Renan defende acesso irrestrito da CAE a documentos do caso Banco Master

Presidente da CAE cobra transparência e acesso a informações, inclusive sigilosas
Senador se reúne com STF e PF e diz que CAE pode requisitar documentos sigilosos (Foto: STF)

O presidente da Comissão de Assuntos Econômicos (CAE) do Senado, senador Renan Calheiros (MDB-AL), defendeu nesta quarta-feira (11) o acesso irrestrito a todos os documentos relacionados às investigações sobre o Banco Master. Em visitas ao presidente do Supremo Tribunal Federal (STF), ministro Edson Fachin, e ao diretor-geral da Polícia Federal (PF), Andrei Rodrigues, Renan afirmou que o papel do Senado é fortalecer as apurações e evitar qualquer tipo de blindagem.

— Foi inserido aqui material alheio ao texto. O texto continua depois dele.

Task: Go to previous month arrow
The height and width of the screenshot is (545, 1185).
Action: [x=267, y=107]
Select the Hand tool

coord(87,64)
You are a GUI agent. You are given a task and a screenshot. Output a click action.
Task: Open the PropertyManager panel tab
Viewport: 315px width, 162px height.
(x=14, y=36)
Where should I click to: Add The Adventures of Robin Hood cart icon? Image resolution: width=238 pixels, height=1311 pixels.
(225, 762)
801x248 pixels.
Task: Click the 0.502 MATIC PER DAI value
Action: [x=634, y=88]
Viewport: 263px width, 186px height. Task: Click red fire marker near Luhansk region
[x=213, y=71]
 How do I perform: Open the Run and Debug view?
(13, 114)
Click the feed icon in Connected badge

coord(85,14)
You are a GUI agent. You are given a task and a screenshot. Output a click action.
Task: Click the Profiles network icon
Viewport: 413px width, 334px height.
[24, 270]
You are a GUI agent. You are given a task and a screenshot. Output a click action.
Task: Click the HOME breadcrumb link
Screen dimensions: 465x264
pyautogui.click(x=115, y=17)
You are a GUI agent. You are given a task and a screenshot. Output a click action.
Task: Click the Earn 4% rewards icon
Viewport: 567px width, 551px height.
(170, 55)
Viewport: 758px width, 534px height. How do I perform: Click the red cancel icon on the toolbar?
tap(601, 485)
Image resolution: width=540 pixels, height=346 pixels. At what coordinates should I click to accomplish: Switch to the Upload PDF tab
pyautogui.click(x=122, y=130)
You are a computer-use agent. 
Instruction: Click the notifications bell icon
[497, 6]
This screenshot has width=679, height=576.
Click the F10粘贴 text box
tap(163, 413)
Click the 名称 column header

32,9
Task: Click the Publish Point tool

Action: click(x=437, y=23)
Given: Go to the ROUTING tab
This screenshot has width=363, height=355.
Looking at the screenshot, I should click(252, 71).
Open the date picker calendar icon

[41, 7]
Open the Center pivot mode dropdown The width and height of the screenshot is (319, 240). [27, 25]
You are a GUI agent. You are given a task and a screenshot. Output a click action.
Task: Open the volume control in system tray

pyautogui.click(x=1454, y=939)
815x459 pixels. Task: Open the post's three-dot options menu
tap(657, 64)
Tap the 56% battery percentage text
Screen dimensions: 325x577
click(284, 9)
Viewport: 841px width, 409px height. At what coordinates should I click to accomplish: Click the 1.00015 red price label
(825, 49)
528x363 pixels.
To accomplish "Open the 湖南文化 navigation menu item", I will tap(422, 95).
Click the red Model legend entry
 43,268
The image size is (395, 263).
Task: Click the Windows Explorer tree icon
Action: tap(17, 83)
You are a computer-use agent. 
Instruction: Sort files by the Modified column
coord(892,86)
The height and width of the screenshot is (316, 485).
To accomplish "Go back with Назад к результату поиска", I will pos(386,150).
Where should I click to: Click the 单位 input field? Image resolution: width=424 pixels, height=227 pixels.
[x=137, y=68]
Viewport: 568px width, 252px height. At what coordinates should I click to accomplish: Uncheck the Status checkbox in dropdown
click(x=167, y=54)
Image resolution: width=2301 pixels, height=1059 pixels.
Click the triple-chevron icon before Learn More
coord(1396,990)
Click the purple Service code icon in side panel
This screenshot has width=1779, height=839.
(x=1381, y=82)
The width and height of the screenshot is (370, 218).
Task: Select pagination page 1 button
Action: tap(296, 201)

Segundo ele, já foi protocolado pedido de informações, inclusive sigilosas, e a PF deverá oferecer assessoramento técnico à comissão.

Renan ressaltou que a CAE tem competência constitucional permanente para fiscalizar o sistema financeiro nacional e que essa atribuição não conflita com a eventual instalação de uma Comissão Parlamentar de Inquérito (CPI). Embora tenha assinado pedido para criação de CPI, o senador destacou que a comissão é temporária, enquanto a atuação da CAE é contínua. “A fiscalização do sistema financeiro é algo permanente do Senado. Nosso trabalho não vai conflitar com o de qualquer CPI”, afirmou.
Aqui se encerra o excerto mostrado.